Add ctx-ep version of `trio`'s *finally-footgun* as suite

tests/test_remote_exc_relay.py

@@ -33,6 +33,10 @@ including,
   whether a `Context` task should raise `ContextCancelled` (ctx).
 
 '''
+# from contextlib import (
+#     asynccontextmanager as acm,
+# )
+
 import pytest
 import trio
 import tractor
@@ -42,19 +46,24 @@ from tractor import (  # typing
     Context,
     ContextCancelled,
 )
+# from tractor._testing import (
+#     tractor_test,
+#     expect_ctxc,
+# )
 
 
 @tractor.context
 async def sleep_n_chkpt_in_finally(
     ctx: Context,
     sleep_n_raise: bool,
-
     chld_raise_delay: float,
     chld_finally_delay: float,
-
     rent_cancels: bool,
     rent_ctxc_delay: float,
+    tn_cancels: bool,
+    gto_task: bool = False,
 
+    tn_cancels: bool = False,
     expect_exc: str|None = None,
 
 ) -> None:
@@ -74,10 +83,10 @@ async def sleep_n_chkpt_in_finally(
     `trio.Cancelled` to signal cancellation on each side of an IPC `Context`,
     the footgun issue can compound itself as demonstrated in this suite..
 
-    Here are some edge cases codified with our WIP "sclang" syntax
+    Here are some edge cases codified with "sclang" syntax.
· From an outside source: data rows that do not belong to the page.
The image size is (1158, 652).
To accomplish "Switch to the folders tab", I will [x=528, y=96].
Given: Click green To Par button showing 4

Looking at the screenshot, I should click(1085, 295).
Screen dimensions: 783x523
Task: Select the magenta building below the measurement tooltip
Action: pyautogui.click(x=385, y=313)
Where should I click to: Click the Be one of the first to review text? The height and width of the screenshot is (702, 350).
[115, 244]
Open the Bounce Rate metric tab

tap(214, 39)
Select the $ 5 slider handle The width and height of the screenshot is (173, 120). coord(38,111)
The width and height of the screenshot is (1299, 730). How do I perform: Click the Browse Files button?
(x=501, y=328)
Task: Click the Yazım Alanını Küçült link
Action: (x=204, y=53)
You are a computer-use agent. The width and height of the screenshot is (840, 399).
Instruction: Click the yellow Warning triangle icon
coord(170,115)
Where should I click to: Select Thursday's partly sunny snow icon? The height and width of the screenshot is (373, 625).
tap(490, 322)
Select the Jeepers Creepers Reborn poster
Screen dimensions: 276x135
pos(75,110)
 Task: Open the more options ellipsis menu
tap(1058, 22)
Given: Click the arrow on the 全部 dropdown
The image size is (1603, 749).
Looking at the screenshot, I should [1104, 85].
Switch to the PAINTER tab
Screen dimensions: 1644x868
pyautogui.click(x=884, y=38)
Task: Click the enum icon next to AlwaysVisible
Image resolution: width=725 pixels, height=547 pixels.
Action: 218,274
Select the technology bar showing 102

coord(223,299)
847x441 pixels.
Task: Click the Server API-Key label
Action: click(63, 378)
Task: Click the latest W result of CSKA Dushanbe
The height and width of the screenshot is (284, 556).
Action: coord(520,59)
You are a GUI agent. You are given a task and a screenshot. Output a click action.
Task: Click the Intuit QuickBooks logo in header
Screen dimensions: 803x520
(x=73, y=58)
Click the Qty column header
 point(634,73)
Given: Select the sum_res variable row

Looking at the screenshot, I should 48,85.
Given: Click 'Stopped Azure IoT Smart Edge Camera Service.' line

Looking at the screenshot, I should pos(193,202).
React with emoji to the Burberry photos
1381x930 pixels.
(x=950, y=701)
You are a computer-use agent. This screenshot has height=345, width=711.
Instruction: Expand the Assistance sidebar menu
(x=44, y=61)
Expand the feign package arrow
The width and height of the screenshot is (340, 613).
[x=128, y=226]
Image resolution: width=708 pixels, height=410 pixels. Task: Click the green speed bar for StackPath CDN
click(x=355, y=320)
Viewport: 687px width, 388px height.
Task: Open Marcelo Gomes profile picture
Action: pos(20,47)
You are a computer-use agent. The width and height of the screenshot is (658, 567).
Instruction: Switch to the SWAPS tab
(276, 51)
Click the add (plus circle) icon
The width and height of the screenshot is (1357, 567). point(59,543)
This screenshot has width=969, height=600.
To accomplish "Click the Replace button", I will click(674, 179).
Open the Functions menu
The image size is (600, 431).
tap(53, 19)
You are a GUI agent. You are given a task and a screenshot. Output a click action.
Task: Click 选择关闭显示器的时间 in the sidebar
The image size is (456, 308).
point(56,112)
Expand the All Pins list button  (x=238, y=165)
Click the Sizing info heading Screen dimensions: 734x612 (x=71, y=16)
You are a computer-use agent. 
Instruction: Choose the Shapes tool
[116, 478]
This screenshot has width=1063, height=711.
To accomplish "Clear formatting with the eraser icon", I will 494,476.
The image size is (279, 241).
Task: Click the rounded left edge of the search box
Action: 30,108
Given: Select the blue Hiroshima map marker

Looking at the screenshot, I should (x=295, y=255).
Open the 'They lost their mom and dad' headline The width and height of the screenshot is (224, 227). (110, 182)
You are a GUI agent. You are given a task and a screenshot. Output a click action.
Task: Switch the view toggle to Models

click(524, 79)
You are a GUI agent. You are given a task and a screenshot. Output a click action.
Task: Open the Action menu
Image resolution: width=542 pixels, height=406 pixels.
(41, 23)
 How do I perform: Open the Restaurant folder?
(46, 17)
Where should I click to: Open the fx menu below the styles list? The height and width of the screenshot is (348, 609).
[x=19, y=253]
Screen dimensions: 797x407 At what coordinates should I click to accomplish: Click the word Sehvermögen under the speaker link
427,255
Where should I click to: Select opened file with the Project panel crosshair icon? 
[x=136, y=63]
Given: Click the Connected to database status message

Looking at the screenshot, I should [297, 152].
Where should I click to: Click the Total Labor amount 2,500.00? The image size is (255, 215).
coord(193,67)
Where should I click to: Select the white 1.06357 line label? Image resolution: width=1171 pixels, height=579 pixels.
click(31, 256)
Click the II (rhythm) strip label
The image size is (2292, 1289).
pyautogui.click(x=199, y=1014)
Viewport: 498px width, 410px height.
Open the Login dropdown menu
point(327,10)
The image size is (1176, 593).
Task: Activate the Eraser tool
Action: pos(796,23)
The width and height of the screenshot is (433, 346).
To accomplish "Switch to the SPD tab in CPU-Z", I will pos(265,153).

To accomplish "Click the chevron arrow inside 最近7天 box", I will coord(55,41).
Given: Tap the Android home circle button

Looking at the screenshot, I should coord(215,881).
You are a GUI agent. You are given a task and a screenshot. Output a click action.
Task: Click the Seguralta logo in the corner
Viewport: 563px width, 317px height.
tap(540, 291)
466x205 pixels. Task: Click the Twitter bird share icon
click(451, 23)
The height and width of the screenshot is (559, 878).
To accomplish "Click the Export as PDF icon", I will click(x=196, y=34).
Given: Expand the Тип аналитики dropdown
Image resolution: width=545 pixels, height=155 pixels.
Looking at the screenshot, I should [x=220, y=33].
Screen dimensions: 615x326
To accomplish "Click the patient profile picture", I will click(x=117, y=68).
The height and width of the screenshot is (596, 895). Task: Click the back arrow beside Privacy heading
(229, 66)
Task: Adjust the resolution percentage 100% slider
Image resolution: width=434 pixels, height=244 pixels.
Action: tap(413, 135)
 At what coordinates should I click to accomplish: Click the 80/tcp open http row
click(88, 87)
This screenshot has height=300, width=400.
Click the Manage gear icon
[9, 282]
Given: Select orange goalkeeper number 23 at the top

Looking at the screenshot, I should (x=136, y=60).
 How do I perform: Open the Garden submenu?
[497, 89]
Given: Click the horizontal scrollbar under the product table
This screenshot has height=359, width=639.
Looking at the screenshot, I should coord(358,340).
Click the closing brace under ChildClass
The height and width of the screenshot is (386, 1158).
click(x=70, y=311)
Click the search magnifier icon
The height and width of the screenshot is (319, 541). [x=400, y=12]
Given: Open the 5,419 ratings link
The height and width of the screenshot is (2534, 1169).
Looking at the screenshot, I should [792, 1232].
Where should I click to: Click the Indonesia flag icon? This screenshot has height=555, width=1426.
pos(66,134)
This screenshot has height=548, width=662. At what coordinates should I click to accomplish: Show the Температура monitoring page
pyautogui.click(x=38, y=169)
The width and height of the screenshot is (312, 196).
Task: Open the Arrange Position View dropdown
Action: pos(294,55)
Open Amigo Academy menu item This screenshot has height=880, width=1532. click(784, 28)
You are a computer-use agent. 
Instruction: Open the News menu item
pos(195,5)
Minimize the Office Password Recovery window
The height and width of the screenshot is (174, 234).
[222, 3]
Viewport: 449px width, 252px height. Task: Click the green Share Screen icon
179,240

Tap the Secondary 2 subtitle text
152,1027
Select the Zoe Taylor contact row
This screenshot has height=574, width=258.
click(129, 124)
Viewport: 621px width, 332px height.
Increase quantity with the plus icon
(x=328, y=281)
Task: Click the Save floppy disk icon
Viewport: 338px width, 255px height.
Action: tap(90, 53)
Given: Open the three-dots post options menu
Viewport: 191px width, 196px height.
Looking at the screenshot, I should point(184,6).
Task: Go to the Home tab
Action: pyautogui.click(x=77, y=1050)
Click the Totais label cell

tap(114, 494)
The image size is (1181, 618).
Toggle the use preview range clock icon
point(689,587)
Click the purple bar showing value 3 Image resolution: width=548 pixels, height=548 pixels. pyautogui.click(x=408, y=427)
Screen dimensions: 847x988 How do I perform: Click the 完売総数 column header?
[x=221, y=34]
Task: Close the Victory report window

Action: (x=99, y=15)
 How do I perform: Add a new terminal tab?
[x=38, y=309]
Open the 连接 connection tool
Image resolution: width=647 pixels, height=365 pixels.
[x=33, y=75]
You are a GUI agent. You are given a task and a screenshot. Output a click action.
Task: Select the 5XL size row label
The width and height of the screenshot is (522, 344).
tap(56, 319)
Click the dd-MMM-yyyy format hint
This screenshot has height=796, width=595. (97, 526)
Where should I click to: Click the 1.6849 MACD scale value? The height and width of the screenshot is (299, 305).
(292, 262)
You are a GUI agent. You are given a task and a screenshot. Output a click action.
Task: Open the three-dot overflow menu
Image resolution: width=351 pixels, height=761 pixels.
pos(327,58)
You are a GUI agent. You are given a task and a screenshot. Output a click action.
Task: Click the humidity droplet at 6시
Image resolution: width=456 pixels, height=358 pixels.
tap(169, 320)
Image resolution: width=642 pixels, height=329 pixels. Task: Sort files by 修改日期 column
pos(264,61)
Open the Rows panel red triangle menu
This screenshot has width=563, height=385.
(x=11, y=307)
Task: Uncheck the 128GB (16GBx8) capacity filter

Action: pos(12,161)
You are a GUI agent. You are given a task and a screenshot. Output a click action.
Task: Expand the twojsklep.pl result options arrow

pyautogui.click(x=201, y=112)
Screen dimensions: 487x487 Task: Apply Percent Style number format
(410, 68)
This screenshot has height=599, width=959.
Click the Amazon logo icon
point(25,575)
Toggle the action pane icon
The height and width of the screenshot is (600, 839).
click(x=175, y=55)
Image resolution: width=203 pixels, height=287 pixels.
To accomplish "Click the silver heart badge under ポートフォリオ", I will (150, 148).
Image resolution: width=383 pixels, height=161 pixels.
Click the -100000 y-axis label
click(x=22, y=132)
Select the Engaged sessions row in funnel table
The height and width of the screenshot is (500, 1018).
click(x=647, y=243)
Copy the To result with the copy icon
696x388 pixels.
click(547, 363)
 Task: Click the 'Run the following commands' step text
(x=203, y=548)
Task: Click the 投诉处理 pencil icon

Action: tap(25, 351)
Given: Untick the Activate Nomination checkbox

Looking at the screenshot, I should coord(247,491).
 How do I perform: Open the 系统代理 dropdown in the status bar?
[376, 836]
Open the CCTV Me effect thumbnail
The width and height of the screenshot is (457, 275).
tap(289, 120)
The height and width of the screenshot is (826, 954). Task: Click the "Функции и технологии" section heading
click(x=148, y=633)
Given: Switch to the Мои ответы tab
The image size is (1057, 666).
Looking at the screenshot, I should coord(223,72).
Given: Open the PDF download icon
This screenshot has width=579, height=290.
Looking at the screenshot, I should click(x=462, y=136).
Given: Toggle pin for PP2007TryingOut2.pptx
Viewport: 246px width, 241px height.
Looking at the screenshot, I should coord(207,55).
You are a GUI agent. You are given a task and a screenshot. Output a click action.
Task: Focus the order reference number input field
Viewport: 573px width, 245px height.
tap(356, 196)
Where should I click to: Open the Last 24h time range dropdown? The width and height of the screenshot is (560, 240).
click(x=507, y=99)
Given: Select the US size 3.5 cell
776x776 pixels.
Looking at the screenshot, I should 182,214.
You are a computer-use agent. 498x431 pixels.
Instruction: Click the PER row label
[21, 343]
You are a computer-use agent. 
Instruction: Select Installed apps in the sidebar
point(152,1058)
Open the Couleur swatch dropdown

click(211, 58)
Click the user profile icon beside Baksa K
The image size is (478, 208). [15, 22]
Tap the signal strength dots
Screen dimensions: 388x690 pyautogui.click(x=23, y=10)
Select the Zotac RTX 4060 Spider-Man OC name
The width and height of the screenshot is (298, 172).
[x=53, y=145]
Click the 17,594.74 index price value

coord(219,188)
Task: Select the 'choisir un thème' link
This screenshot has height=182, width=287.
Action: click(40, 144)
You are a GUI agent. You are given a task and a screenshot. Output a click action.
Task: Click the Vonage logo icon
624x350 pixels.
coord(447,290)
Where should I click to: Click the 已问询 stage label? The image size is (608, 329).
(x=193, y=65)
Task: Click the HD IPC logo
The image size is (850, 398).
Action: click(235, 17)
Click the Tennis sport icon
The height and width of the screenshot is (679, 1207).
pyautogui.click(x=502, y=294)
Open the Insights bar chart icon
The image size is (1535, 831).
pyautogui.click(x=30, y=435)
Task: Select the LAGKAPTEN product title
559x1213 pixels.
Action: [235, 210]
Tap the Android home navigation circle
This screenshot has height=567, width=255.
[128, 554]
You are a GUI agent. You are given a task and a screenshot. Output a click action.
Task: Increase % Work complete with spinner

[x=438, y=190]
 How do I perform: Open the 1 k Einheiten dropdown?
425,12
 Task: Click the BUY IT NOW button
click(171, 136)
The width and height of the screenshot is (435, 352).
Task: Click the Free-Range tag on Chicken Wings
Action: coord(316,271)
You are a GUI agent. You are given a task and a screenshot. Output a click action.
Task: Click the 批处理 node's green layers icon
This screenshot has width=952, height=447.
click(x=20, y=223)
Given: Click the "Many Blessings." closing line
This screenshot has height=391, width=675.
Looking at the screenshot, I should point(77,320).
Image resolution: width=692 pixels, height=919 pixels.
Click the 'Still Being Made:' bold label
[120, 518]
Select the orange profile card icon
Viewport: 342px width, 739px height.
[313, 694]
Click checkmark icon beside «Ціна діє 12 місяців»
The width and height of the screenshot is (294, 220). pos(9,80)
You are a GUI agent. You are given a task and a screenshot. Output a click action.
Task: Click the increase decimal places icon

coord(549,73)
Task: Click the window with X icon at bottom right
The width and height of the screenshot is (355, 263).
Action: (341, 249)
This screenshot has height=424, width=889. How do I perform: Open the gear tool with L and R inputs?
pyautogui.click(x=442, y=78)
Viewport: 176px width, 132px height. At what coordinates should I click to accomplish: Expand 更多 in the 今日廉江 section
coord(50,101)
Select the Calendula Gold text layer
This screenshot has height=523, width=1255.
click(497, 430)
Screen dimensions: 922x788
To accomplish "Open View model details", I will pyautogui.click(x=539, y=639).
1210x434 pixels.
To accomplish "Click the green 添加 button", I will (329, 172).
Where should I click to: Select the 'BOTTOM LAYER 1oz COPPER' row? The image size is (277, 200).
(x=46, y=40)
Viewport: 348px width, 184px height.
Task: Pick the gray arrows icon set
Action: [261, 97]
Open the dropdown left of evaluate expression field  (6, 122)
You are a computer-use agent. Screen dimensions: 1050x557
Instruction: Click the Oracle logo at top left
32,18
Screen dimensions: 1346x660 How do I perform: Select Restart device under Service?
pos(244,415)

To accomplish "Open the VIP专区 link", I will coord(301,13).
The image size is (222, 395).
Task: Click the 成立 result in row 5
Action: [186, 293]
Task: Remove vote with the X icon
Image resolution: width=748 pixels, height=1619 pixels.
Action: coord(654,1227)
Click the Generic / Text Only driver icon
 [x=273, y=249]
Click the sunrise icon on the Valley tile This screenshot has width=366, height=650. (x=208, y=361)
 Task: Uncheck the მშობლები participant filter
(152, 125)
-    (note the parent(rent)/child(chld) naming here is just
+    Note that the parent/child relationship is just a pragmatic
-    pragmatism, generally these most of these cases can occurr
+    choice, these cases can occurr regardless of the supervision
-    regardless of the distributed-task's supervision hiearchy),
+    hiearchy,
 
     - rent c)=> chld.raises-then-taskc-in-finally
      |_ chld's body raises an `exc: BaseException`.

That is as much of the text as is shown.